▶ _Data entries_
----
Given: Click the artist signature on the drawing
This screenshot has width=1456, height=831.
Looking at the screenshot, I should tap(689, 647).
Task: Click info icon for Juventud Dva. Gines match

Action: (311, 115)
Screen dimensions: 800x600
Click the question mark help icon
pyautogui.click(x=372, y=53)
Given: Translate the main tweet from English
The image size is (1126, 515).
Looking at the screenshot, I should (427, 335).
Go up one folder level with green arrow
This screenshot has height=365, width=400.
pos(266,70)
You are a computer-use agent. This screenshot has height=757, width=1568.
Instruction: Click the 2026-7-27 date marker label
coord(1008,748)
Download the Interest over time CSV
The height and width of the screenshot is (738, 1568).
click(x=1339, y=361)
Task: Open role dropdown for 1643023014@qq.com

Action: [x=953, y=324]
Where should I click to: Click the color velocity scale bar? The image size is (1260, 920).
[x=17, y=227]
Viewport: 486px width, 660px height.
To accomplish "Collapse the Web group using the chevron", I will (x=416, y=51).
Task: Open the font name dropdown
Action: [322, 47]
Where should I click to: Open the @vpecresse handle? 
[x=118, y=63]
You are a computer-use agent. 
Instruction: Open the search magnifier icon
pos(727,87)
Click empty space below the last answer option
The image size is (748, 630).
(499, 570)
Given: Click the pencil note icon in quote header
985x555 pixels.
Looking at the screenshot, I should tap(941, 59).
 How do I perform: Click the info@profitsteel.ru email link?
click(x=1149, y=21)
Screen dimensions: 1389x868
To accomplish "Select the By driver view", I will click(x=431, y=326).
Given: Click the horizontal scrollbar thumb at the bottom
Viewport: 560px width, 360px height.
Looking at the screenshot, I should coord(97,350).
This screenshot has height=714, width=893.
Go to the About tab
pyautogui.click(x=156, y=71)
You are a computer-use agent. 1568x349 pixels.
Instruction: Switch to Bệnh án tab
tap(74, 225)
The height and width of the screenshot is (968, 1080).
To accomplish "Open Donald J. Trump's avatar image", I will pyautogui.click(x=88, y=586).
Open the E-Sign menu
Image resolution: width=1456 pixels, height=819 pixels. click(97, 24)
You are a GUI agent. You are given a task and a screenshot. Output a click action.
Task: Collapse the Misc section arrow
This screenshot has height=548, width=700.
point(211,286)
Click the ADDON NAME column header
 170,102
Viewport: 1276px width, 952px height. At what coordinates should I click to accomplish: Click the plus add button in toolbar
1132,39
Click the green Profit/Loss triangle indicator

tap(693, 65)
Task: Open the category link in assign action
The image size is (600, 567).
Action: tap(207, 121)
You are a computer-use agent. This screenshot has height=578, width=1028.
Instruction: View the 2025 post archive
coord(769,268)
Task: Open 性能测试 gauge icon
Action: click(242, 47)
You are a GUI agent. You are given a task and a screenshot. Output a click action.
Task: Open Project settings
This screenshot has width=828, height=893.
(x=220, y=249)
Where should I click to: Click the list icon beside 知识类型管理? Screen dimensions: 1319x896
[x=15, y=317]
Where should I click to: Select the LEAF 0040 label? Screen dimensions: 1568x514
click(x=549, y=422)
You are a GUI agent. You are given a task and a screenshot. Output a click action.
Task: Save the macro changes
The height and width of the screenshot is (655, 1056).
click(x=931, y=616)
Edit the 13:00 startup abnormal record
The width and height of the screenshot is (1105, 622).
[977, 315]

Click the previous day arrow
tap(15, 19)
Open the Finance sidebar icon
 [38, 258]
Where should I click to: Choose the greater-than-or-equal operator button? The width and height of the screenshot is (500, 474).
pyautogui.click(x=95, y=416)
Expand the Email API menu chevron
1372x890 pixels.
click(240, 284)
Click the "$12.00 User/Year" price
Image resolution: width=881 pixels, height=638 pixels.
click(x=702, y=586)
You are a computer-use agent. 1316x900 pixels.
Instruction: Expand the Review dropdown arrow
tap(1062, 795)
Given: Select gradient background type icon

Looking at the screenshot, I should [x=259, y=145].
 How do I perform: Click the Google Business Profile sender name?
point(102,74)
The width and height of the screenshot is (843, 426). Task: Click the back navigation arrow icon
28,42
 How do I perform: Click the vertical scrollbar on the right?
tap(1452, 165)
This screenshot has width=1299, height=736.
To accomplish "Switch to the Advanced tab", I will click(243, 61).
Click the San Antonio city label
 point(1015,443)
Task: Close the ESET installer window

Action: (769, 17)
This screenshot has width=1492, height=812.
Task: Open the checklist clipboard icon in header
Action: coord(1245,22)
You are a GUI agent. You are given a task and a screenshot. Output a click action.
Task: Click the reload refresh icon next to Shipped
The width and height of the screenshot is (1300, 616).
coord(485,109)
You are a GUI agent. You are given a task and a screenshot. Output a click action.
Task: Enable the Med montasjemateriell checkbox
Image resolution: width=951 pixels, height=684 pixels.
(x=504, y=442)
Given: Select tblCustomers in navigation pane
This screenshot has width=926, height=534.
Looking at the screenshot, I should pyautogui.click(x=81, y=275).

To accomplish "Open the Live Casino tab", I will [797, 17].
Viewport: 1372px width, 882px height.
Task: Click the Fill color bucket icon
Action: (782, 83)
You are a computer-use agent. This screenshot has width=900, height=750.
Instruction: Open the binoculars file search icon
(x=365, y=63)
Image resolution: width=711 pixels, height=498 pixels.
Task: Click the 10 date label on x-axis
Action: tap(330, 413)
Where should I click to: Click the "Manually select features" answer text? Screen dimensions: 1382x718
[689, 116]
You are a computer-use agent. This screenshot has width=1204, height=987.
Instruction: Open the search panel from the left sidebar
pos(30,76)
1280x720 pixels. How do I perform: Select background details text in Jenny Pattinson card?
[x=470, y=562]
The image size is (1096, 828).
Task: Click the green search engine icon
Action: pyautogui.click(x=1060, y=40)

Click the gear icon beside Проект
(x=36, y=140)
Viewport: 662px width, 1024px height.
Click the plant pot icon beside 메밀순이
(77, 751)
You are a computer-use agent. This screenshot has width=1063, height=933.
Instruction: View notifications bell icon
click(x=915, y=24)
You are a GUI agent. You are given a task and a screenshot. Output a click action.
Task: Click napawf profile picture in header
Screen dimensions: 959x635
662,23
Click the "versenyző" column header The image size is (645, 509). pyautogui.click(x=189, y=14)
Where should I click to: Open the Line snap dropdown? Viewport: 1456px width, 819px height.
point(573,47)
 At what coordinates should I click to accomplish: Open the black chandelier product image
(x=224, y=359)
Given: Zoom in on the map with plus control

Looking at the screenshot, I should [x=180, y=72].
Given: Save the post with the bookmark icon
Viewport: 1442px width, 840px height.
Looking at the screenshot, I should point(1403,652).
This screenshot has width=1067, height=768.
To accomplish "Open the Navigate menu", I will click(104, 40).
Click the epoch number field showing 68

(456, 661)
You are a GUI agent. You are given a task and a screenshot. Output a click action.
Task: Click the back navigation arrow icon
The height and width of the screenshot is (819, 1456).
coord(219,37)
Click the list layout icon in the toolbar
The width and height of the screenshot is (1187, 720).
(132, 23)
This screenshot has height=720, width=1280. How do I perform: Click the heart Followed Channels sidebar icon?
----
▶ _Instruction_
Put each line of the listing above into a Markdown table with the columns Row and Listing line, numbering the rows in order and omitting blank lines.

▶ _Task answer_
| Row | Listing line |
|---|---|
| 1 | Given: Click the artist signature on the drawing |
| 2 | This screenshot has width=1456, height=831. |
| 3 | Looking at the screenshot, I should tap(689, 647). |
| 4 | Task: Click info icon for Juventud Dva. Gines match |
| 5 | Action: (311, 115) |
| 6 | Screen dimensions: 800x600 |
| 7 | Click the question mark help icon |
| 8 | pyautogui.click(x=372, y=53) |
| 9 | Given: Translate the main tweet from English |
| 10 | The image size is (1126, 515). |
| 11 | Looking at the screenshot, I should (427, 335). |
| 12 | Go up one folder level with green arrow |
| 13 | This screenshot has height=365, width=400. |
| 14 | pos(266,70) |
| 15 | You are a computer-use agent. This screenshot has height=757, width=1568. |
| 16 | Instruction: Click the 2026-7-27 date marker label |
| 17 | coord(1008,748) |
| 18 | Download the Interest over time CSV |
| 19 | The height and width of the screenshot is (738, 1568). |
| 20 | click(x=1339, y=361) |
| 21 | Task: Open role dropdown for 1643023014@qq.com |
| 22 | Action: [x=953, y=324] |
| 23 | Where should I click to: Click the color velocity scale bar? The image size is (1260, 920). |
| 24 | [x=17, y=227] |
| 25 | Viewport: 486px width, 660px height. |
| 26 | To accomplish "Collapse the Web group using the chevron", I will (x=416, y=51). |
| 27 | Task: Open the font name dropdown |
| 28 | Action: [322, 47] |
| 29 | Where should I click to: Open the @vpecresse handle?  |
| 30 | [x=118, y=63] |
| 31 | You are a computer-use agent.  |
| 32 | Instruction: Open the search magnifier icon |
| 33 | pos(727,87) |
| 34 | Click empty space below the last answer option |
| 35 | The image size is (748, 630). |
| 36 | (499, 570) |
| 37 | Given: Click the pencil note icon in quote header |
| 38 | 985x555 pixels. |
| 39 | Looking at the screenshot, I should tap(941, 59). |
| 40 |  How do I perform: Click the info@profitsteel.ru email link? |
| 41 | click(x=1149, y=21) |
| 42 | Screen dimensions: 1389x868 |
| 43 | To accomplish "Select the By driver view", I will click(x=431, y=326). |
| 44 | Given: Click the horizontal scrollbar thumb at the bottom |
| 45 | Viewport: 560px width, 360px height. |
| 46 | Looking at the screenshot, I should coord(97,350). |
| 47 | This screenshot has height=714, width=893. |
| 48 | Go to the About tab |
| 49 | pyautogui.click(x=156, y=71) |
| 50 | You are a computer-use agent. 1568x349 pixels. |
| 51 | Instruction: Switch to Bệnh án tab |
| 52 | tap(74, 225) |
| 53 | The height and width of the screenshot is (968, 1080). |
| 54 | To accomplish "Open Donald J. Trump's avatar image", I will pyautogui.click(x=88, y=586). |
| 55 | Open the E-Sign menu |
| 56 | Image resolution: width=1456 pixels, height=819 pixels. click(97, 24) |
| 57 | You are a GUI agent. You are given a task and a screenshot. Output a click action. |
| 58 | Task: Collapse the Misc section arrow |
| 59 | This screenshot has height=548, width=700. |
| 60 | point(211,286) |
| 61 | Click the ADDON NAME column header |
| 62 |  170,102 |
| 63 | Viewport: 1276px width, 952px height. At what coordinates should I click to accomplish: Click the plus add button in toolbar |
| 64 | 1132,39 |
| 65 | Click the green Profit/Loss triangle indicator |
| 66 | tap(693, 65) |
| 67 | Task: Open the category link in assign action |
| 68 | The image size is (600, 567). |
| 69 | Action: tap(207, 121) |
| 70 | You are a computer-use agent. This screenshot has height=578, width=1028. |
| 71 | Instruction: View the 2025 post archive |
| 72 | coord(769,268) |
| 73 | Task: Open 性能测试 gauge icon |
| 74 | Action: click(242, 47) |
| 75 | You are a GUI agent. You are given a task and a screenshot. Output a click action. |
| 76 | Task: Open Project settings |
| 77 | This screenshot has width=828, height=893. |
| 78 | (x=220, y=249) |
| 79 | Where should I click to: Click the list icon beside 知识类型管理? Screen dimensions: 1319x896 |
| 80 | [x=15, y=317] |
| 81 | Where should I click to: Select the LEAF 0040 label? Screen dimensions: 1568x514 |
| 82 | click(x=549, y=422) |
| 83 | You are a GUI agent. You are given a task and a screenshot. Output a click action. |
| 84 | Task: Save the macro changes |
| 85 | The height and width of the screenshot is (655, 1056). |
| 86 | click(x=931, y=616) |
| 87 | Edit the 13:00 startup abnormal record |
| 88 | The width and height of the screenshot is (1105, 622). |
| 89 | [977, 315] |
| 90 | Click the previous day arrow |
| 91 | tap(15, 19) |
| 92 | Open the Finance sidebar icon |
| 93 |  [38, 258] |
| 94 | Where should I click to: Choose the greater-than-or-equal operator button? The width and height of the screenshot is (500, 474). |
| 95 | pyautogui.click(x=95, y=416) |
| 96 | Expand the Email API menu chevron |
| 97 | 1372x890 pixels. |
| 98 | click(240, 284) |
| 99 | Click the "$12.00 User/Year" price |
| 100 | Image resolution: width=881 pixels, height=638 pixels. |
| 101 | click(x=702, y=586) |
| 102 | You are a computer-use agent. 1316x900 pixels. |
| 103 | Instruction: Expand the Review dropdown arrow |
| 104 | tap(1062, 795) |
| 105 | Given: Select gradient background type icon |
| 106 | Looking at the screenshot, I should [x=259, y=145]. |
| 107 |  How do I perform: Click the Google Business Profile sender name? |
| 108 | point(102,74) |
| 109 | The width and height of the screenshot is (843, 426). Task: Click the back navigation arrow icon |
| 110 | 28,42 |
| 111 |  How do I perform: Click the vertical scrollbar on the right? |
| 112 | tap(1452, 165) |
| 113 | This screenshot has width=1299, height=736. |
| 114 | To accomplish "Switch to the Advanced tab", I will click(243, 61). |
| 115 | Click the San Antonio city label |
| 116 |  point(1015,443) |
| 117 | Task: Close the ESET installer window |
| 118 | Action: (769, 17) |
| 119 | This screenshot has width=1492, height=812. |
| 120 | Task: Open the checklist clipboard icon in header |
| 121 | Action: coord(1245,22) |
| 122 | You are a GUI agent. You are given a task and a screenshot. Output a click action. |
| 123 | Task: Click the reload refresh icon next to Shipped |
| 124 | The width and height of the screenshot is (1300, 616). |
| 125 | coord(485,109) |
| 126 | You are a GUI agent. You are given a task and a screenshot. Output a click action. |
| 127 | Task: Enable the Med montasjemateriell checkbox |
| 128 | Image resolution: width=951 pixels, height=684 pixels. |
| 129 | (x=504, y=442) |
| 130 | Given: Select tblCustomers in navigation pane |
| 131 | This screenshot has width=926, height=534. |
| 132 | Looking at the screenshot, I should pyautogui.click(x=81, y=275). |
| 133 | To accomplish "Open the Live Casino tab", I will [797, 17]. |
| 134 | Viewport: 1372px width, 882px height. |
| 135 | Task: Click the Fill color bucket icon |
| 136 | Action: (782, 83) |
| 137 | You are a computer-use agent. This screenshot has width=900, height=750. |
| 138 | Instruction: Open the binoculars file search icon |
| 139 | (x=365, y=63) |
| 140 | Image resolution: width=711 pixels, height=498 pixels. |
| 141 | Task: Click the 10 date label on x-axis |
| 142 | Action: tap(330, 413) |
| 143 | Where should I click to: Click the "Manually select features" answer text? Screen dimensions: 1382x718 |
| 144 | [689, 116] |
| 145 | You are a computer-use agent. This screenshot has width=1204, height=987. |
| 146 | Instruction: Open the search panel from the left sidebar |
| 147 | pos(30,76) |
| 148 | 1280x720 pixels. How do I perform: Select background details text in Jenny Pattinson card? |
| 149 | [x=470, y=562] |
| 150 | The image size is (1096, 828). |
| 151 | Task: Click the green search engine icon |
| 152 | Action: pyautogui.click(x=1060, y=40) |
| 153 | Click the gear icon beside Проект |
| 154 | (x=36, y=140) |
| 155 | Viewport: 662px width, 1024px height. |
| 156 | Click the plant pot icon beside 메밀순이 |
| 157 | (77, 751) |
| 158 | You are a computer-use agent. This screenshot has width=1063, height=933. |
| 159 | Instruction: View notifications bell icon |
| 160 | click(x=915, y=24) |
| 161 | You are a GUI agent. You are given a task and a screenshot. Output a click action. |
| 162 | Task: Click napawf profile picture in header |
| 163 | Screen dimensions: 959x635 |
| 164 | 662,23 |
| 165 | Click the "versenyző" column header The image size is (645, 509). pyautogui.click(x=189, y=14) |
| 166 | Where should I click to: Open the Line snap dropdown? Viewport: 1456px width, 819px height. |
| 167 | point(573,47) |
| 168 |  At what coordinates should I click to accomplish: Open the black chandelier product image |
| 169 | (x=224, y=359) |
| 170 | Given: Zoom in on the map with plus control |
| 171 | Looking at the screenshot, I should [x=180, y=72]. |
| 172 | Given: Save the post with the bookmark icon |
| 173 | Viewport: 1442px width, 840px height. |
| 174 | Looking at the screenshot, I should point(1403,652). |
| 175 | This screenshot has width=1067, height=768. |
| 176 | To accomplish "Open the Navigate menu", I will click(104, 40). |
| 177 | Click the epoch number field showing 68 |
| 178 | (456, 661) |
| 179 | You are a GUI agent. You are given a task and a screenshot. Output a click action. |
| 180 | Task: Click the back navigation arrow icon |
| 181 | The height and width of the screenshot is (819, 1456). |
| 182 | coord(219,37) |
| 183 | Click the list layout icon in the toolbar |
| 184 | The width and height of the screenshot is (1187, 720). |
| 185 | (132, 23) |
| 186 | This screenshot has height=720, width=1280. How do I perform: Click the heart Followed Channels sidebar icon? |